Una visita a una heladería y una vuelta por el supermercado me pusieron a pensar en la importancia de compartir. En el primer establecimiento, una jóven de menos de 20 años, pero con las visibles huellas que deja el malpasar en el físico, se quedó corta a la hora de pagar una barquilla por falta de sólo 10 pesos. En esa misma semana pero en la caja de un supermercado, una señora que aprovechaba la funda de arroz en especial, entre nervios e incertidumbre la cuenta le toma por sorpresa y casi devuelve parte de los pocos productos, todos de primera necesidad, cuando la amable cajera le da el monto total y descubre que le faltan algunos 50 pesos.

La vida te prepara para enfrentar momentos como estos dependiendo de la formación en casa, del grado de humanidad que has aprendido por el ejemplo predicado y practicado por los padres y de la sensibilidad que guardes en tu corazón.
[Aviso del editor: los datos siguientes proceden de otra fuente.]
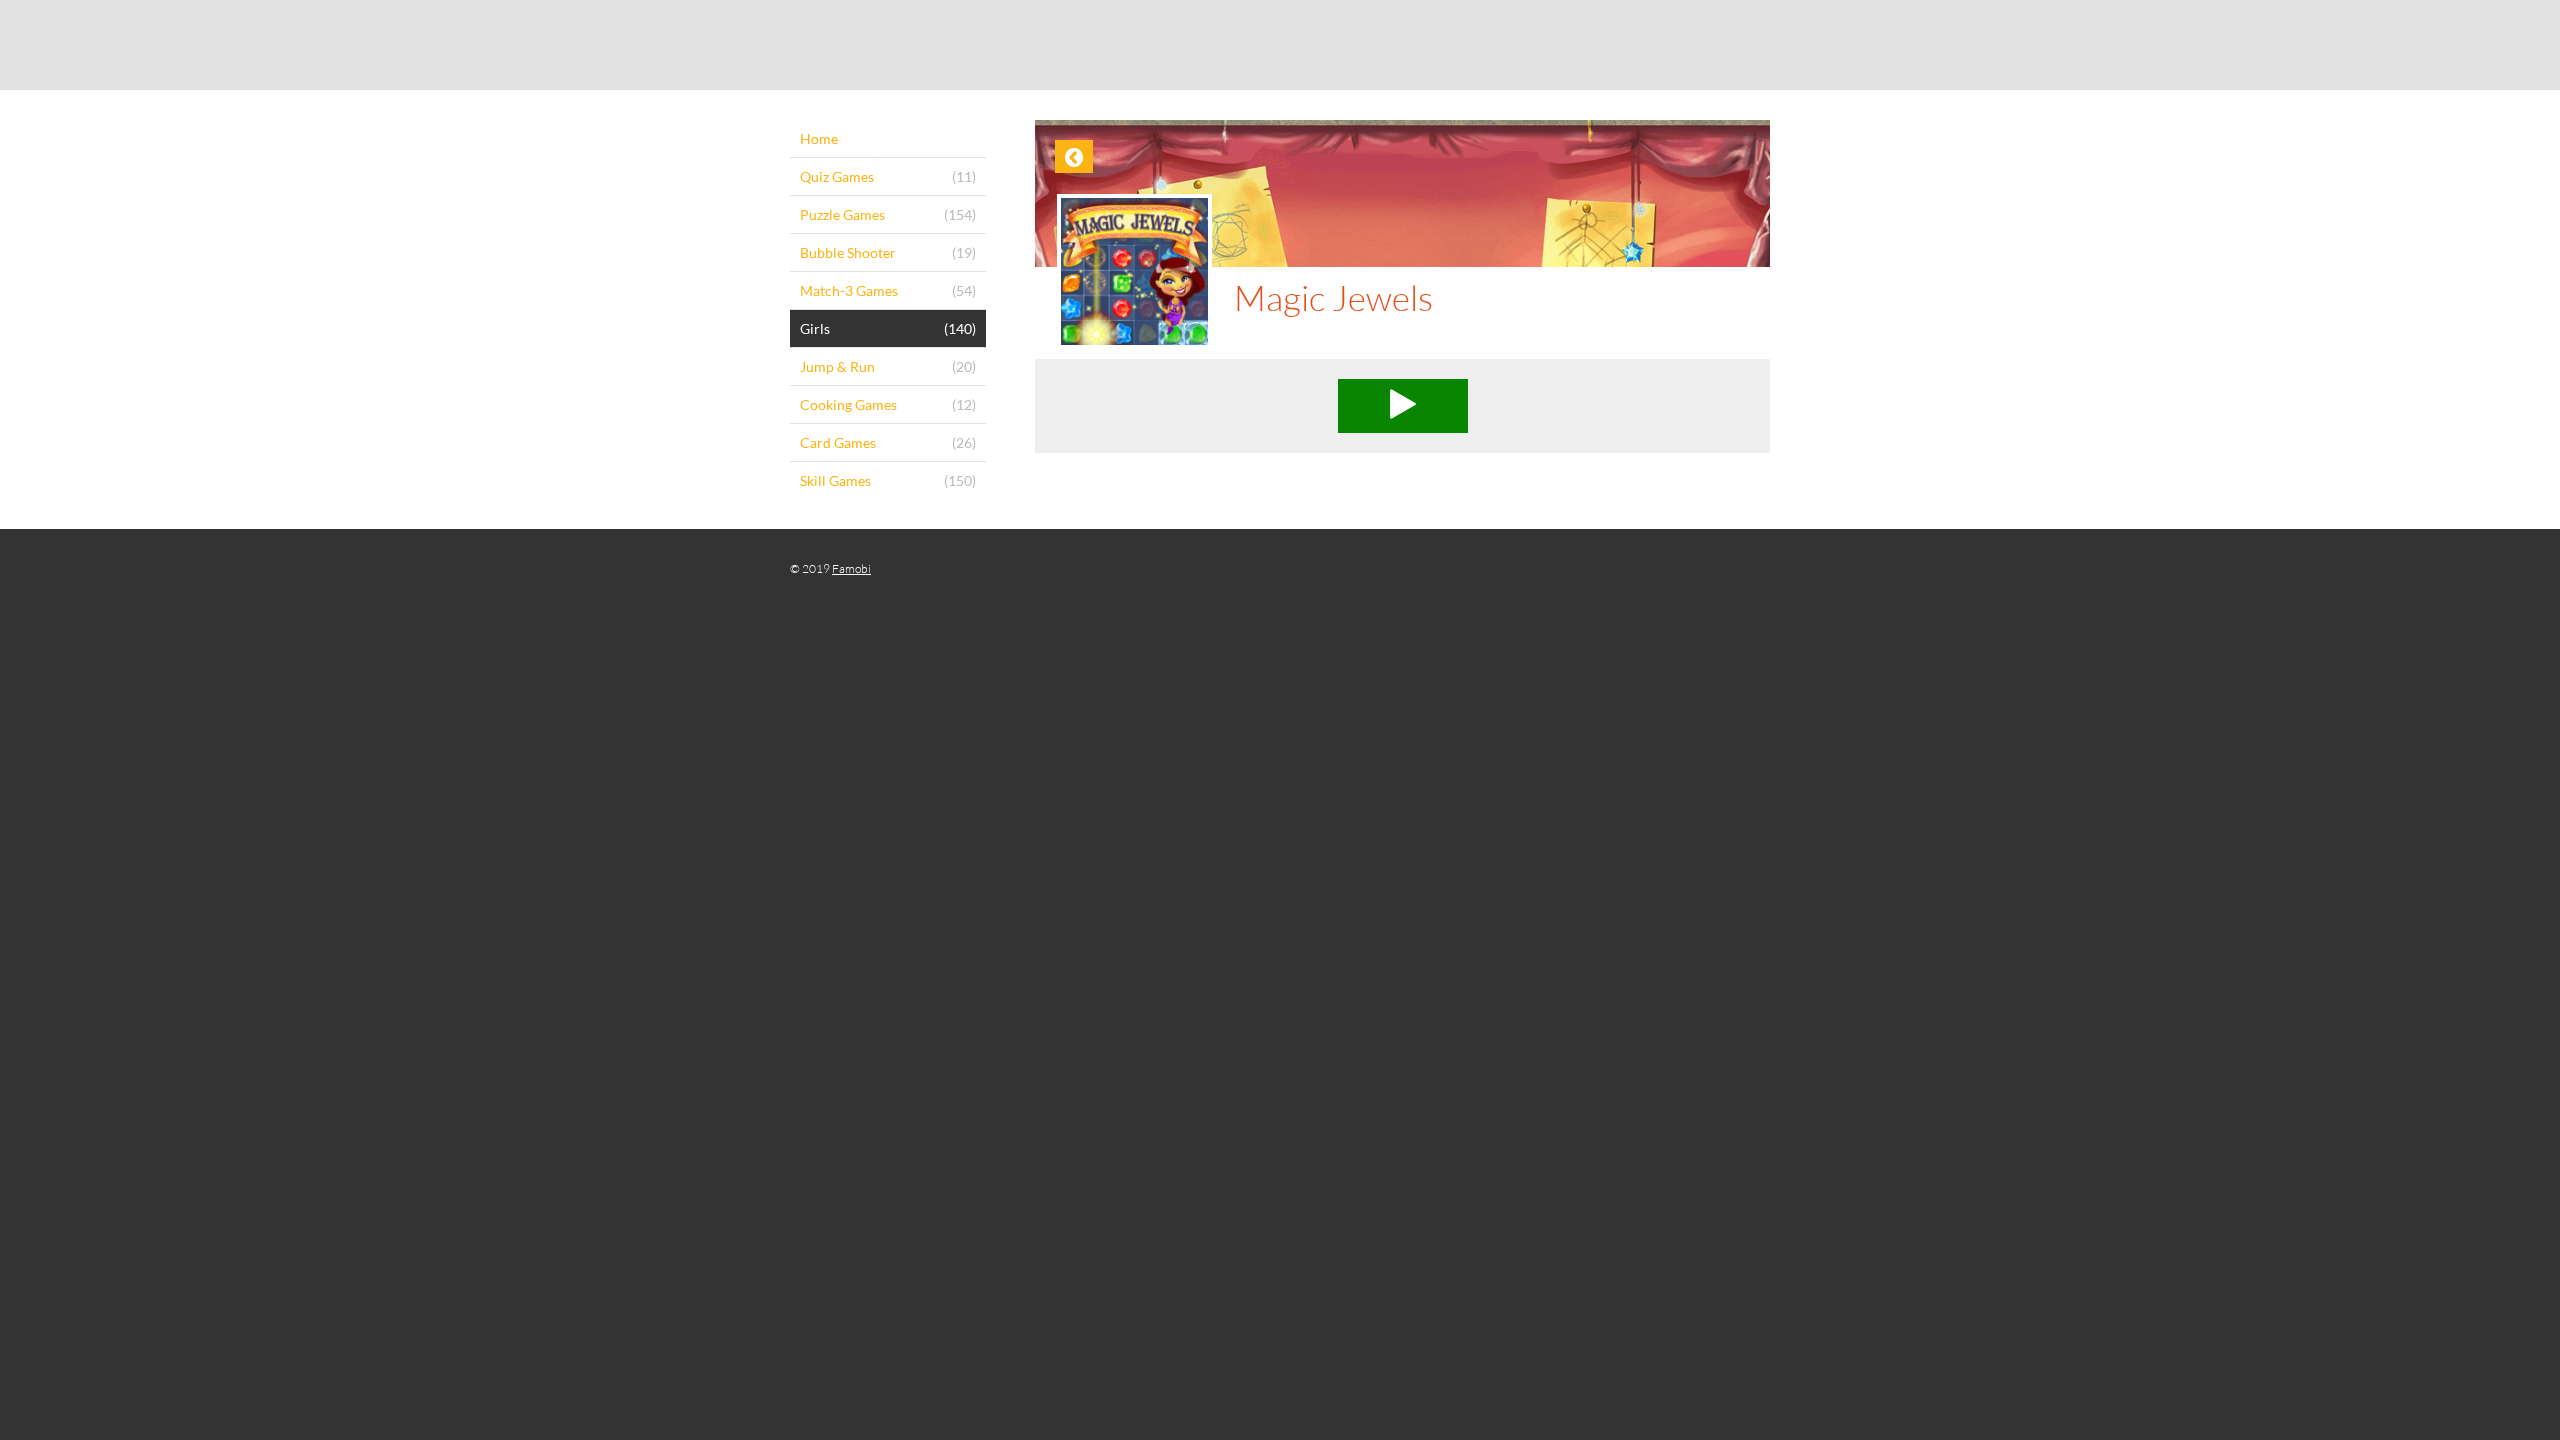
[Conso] (1280, 45)
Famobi (851, 568)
Ayudas, o ignoras la situación y te haces de la vista gorda como que el asunto no es contigo.

Es una ley de vida aquello de que el que quiere compartir no duda en desprenderse de las cosas materiales y de que, por el contrario, el que no mira más allá de sus propias necesidades siempre encontrará una excusa para no hacerlo.

Desafortunadamente vivimos en un mundo regido por el individualismo y las personas movidas por la entrega y el desinterés se vuelven cada vez más escasas; mientras abunda la gente que urge de ese desprendimiento de corazón.

Ciertamente somos un pueblo solidario. Nadie puede negar que las grandes tragedias nos mueven, que existen miles de organizaciones que realizan loables labores, que suben muchos jóvenes movidos por esa entrega de corazón que dan a los que tienen menos. Pero más allá, existe el compartir cotidiano, la actitud de echar la mano y la capacidad de caminar con los zapatos del otro.

Lo que es poco para usted, le resuelve la vida a otra persona. Desde un plato de comida hasta una mochila del año pasado que su hijo se niega a llevar al colegio este año. De igual forma como usted no espera domingo o diciembre para estrenar, no espere tragedias para donar ropa de su vestidor. Basta con mirar a su alrededor para encontrar quien necesite de aquello que usted tiene. Y creáme, todos tenemos de ese algo.

Inculque a sus hijos la cultura del dar, del desprenderse de las cosas y enseñe con el ejemplo lo dichoso que nos hace el simple hecho de poder compartir con los demás un poco de aquello que se nos hace cotidiano. Economizar no se trata de ser mezquinos porque la pobreza no reside sólo en el bolsillo. No se trata de cubrir necesidades y menos de resolver los problemas de todo el mundo, pero sí de retribuir un poco la dicha que nos regala la vida, haciéndolo de corazón y abanderados siempre de la humildad silenciosa.